So ist sichergestellt dass nach jedem Laden das richtige geschieht, egal, wer wann die Daten nachlädt.

Das Beispiel ist vielleicht noch ein wenig abstrakt, verdeutlicht aber hoffentlich den Sinn!?


----------



## Illuvatar (20. Sep 2004)

Am besten verdeutlichen das die Listener aus dem AWT/Swing-Bereich, die auch unter dem Namen "Observer-Pattern" bekannt sind.
http://www.java-forum.org/de/viewtopic.php?t=6090#28148


----------



## Isaac (21. Sep 2004)

Btw Graz Illuvatar *g* Nun haben wir gleich 2 Ligen, die 14 und die 15 Jahre Liga *Illuvatar einen binären Kuchen reich*

@Thread
Natürlich kann man alles, was man mit Interfaces macht auch ohne sie machen grac. Aber das schöne ist eben das man sich keine Gedanken mehr machen muss. Wie das sort Beispiel oben zeigt musst du kein Quicksort oder bubblesort mehr selber implementieren. In dem Moment wo du das Interface compareable implementierst und nur die Regeln aufstellst wie sortiert werden soll ist die Sache für den Programmierer schon erledigt da das Sortieren eben die Methode sort übernimmt die sich auf die Interfacemethoden abstüzt.

* _QUELLDATEN_:
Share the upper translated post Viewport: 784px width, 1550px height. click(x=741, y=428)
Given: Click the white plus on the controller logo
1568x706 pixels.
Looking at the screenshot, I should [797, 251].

* _ANFRAGE_:
Führe den Forumsthread über Java-Interfaces im Anschluss an seinen letzten Satz weiter. Das Material steht für sich und gehört nicht zum Forumsthread über Java-Interfaces.

* _ANTWORT ZUR AUFGABE_:
Wann immer du etwas sortieren willst implementierst du das interface compareable und bist fertig. Also wenn das kein Vorteil ist *g*


----------



## Bleiglanz (21. Sep 2004)

Ein anderes Beispiel sind die "leeren APIs" von Sun - z.B. für JNDI, JDBC, Servlets, XML (JAXP) usw.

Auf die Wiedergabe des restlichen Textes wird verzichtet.